Information provided.
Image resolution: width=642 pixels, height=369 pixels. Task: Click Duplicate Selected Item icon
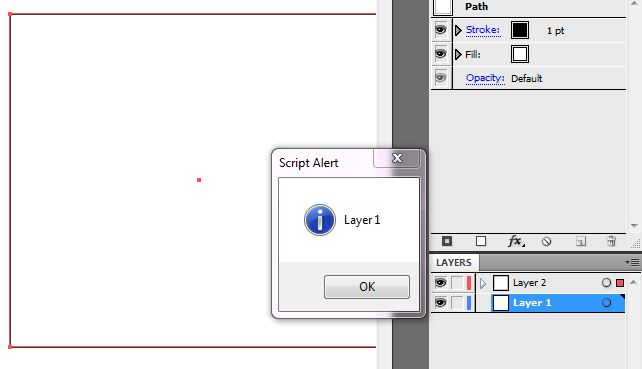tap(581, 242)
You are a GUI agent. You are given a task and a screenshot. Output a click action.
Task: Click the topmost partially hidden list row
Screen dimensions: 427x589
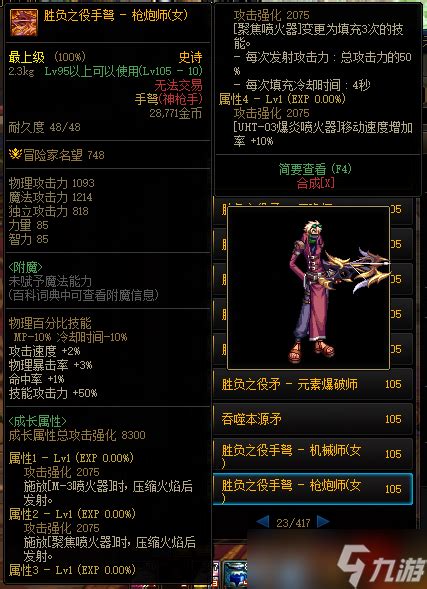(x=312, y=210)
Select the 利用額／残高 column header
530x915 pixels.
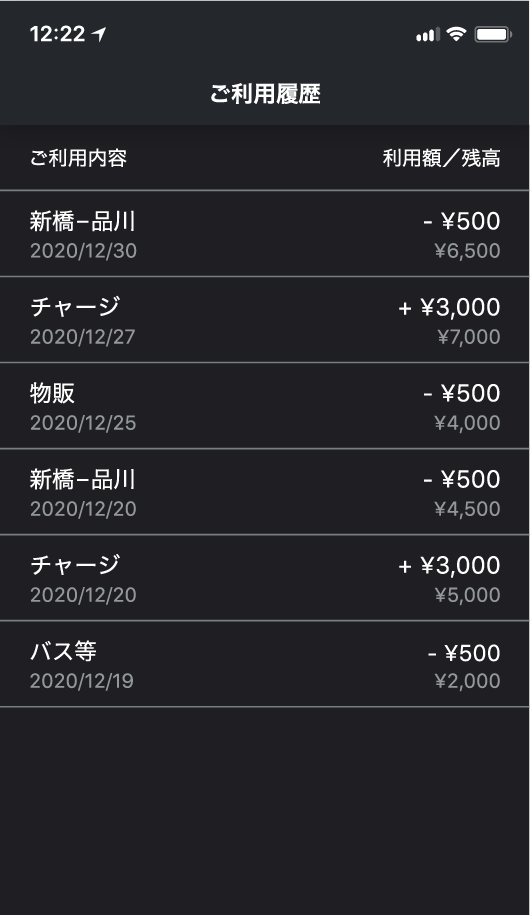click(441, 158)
==
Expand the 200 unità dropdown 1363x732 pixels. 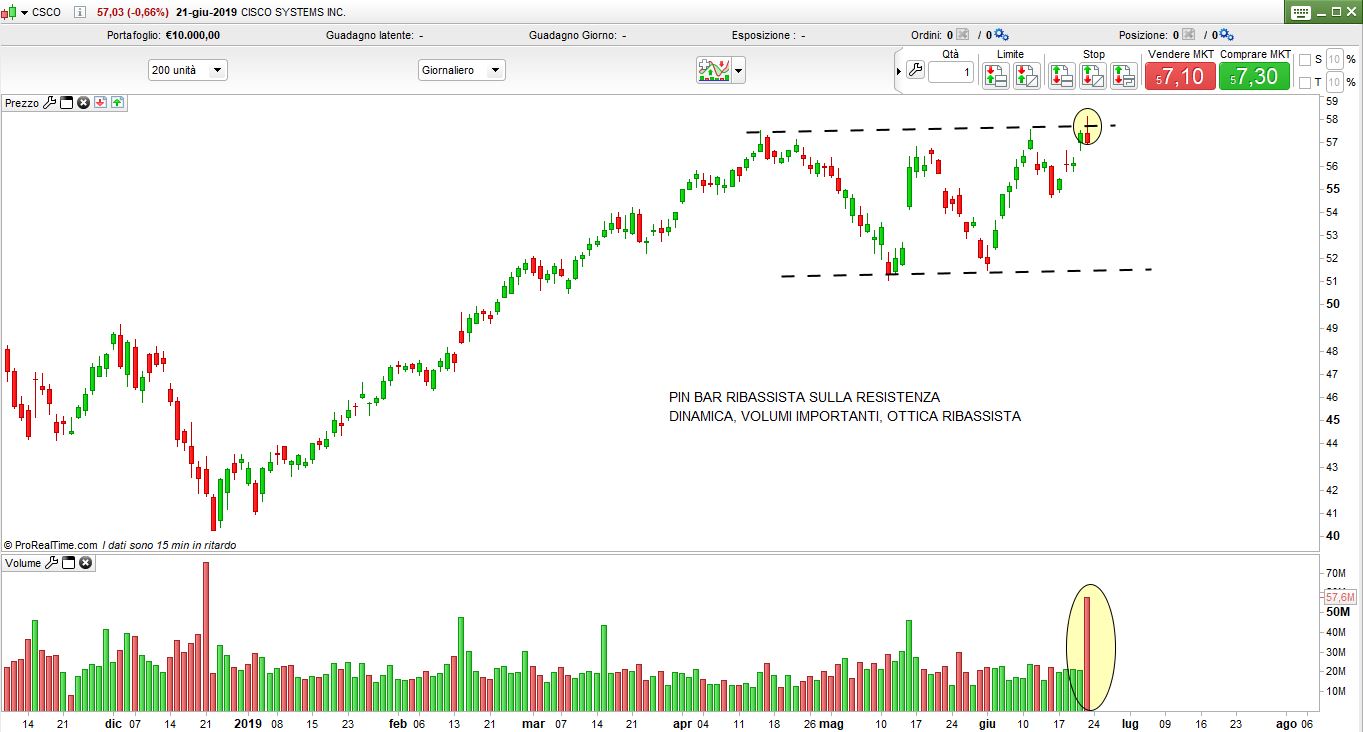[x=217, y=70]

What you should do.
In the listing above, find the line containing "Image resolution: width=642" and the line containing "Select the 利用額／残高 column header"; print those lines and every line between them exactly, leaving out pictures.

Completed exercise.
Image resolution: width=642 pixels, height=369 pixels. Task: Click Duplicate Selected Item icon
tap(581, 242)
You are a GUI agent. You are given a task and a screenshot. Output a click action.
Task: Click the topmost partially hidden list row
Screen dimensions: 427x589
(x=312, y=210)
Select the 利用額／残高 column header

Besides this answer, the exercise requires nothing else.